Veto Factors, Part 3
- Neil Clark Warren eHarmony.com
- 2005 2 Mar
Veto Factors is a term I use to describe a characteristic of a relationship that makes this relationship simply unworkable for one or both people.
In my previous installments I listed Family Planning, Smoking/Drinking, Spirituality and Ethnicity/Race issues as veto factors in any new relationship. I believe these issues are so important that disharmony on any of them with a future mate should be reason to end the relationship.
Now it’s time to examine two more of my ten veto factors.
Veto Factor Number 5
The fifth veto factor is the importance of education. I know some persons for whom college education is an expectation for their children. If they were to marry another person who thought that college education wasn’t important for their children, it would be extremely difficult for them. I grew up in a family in which no one went to college. As a matter of fact, out of my entire family and all my cousins and so forth, as far as I know I was the only one who went to college.
But in the family Marilyn and I created, going to college was not assumed to be something that maybe you would do and maybe you wouldn’t. All of our kids knew from the time that they were born that they were going to go to college. And in the families of our daughters and sons-in-law, we believe that all of our grandkids will go to college. We are interested in the fact that they began pointing toward college early in their lives.
If for instance, however, I had married a person who didn’t believe in college education nearly as much as Marilyn did or maybe thought it was optional, I might’ve had a lot of difficulty with that. Especially if I felt that my wife was beginning to have some influence on our kids such that they were opting not to go to college. I would’ve considered that a violation to everything that I hold important. How about you? Do you take a strong position on the importance of education in the family? If you do then you need to find a person who takes a very similar position on this; otherwise, this fifth veto factor area may apply to you.
Veto Factor Number 6
The sixth veto factor area is what I call the roles of husband and wife, including work distribution.

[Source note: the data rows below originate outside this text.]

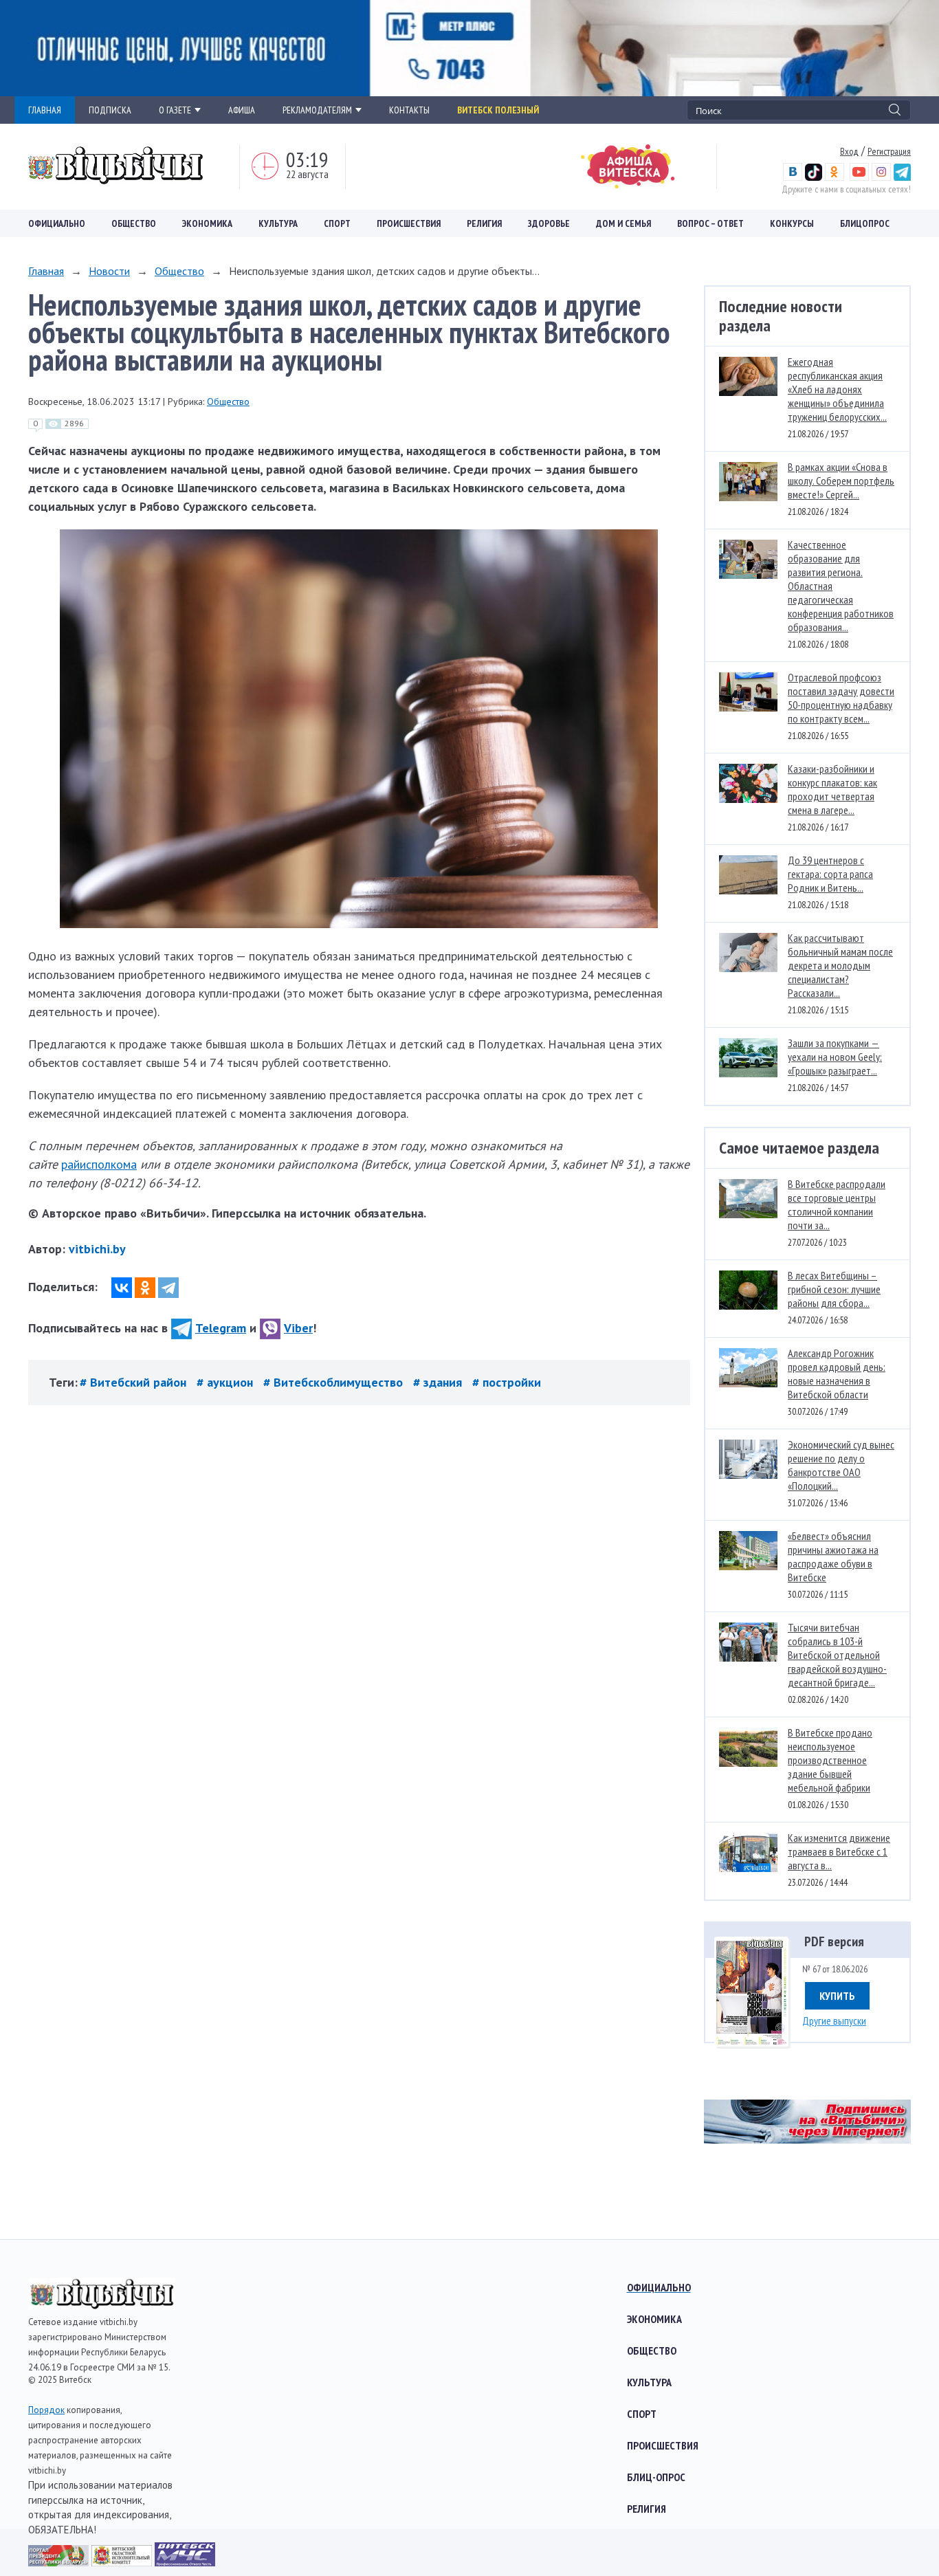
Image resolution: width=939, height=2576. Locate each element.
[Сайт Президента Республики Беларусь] (59, 2562)
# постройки (506, 1382)
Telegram (220, 1328)
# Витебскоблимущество (334, 1382)
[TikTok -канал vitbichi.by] (813, 177)
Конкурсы (792, 223)
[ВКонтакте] (121, 1287)
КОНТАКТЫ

Let me talk about this because this could be a little bit controversial. The role that the husband should take in the home may vary and the role the wife may take in the home may vary from family to family. I say the important thing is that the two of them, within their family, agree on what those roles should be.
For instance, the other night, Marilyn and I went to a home in which the man had on an apron. He cooked the whole dinner. He was in charge of making sure that everything went well. His wife was sitting out in the living room with us. It was a great night. They obviously enjoyed each other very much. And so I asked. "Well, do you cook all the time, John?" He said, "Yeah, I cook a lot." And she said, "Yeah, he loves cooking and I like having him cook." So I said, "Well, do you find yourself so tired at the end of the day that it’s hard for you to get the-. He interrupted and said, "No. She works longer hours than I do and I work fewer hours than she does."
This is not the traditional way, but it works beautifully for them. Work distribution simply needs to be determined well in advance. I have known some couples who have come to me for psychotherapy for whom this was a major source of grievance within the family.
I actually know some married couples today in which the wife works outside the home and the man stays inside the home and does all the traditional "wifely" things. He enjoys being with the kids. He enjoys doing these things around the house and she enjoys being out in the world.
I simply suggest to you that you get this taken care of ahead of time. Make sure you have total agreement in this area because if you don’t, the differences between the two of you may well serve as veto factors that you’ll want to take very seriously. The work distribution within a home and between two people is so important to the eventual success of the marriage that if you don’t have agreement on it, you don’t want to proceed with the marriage.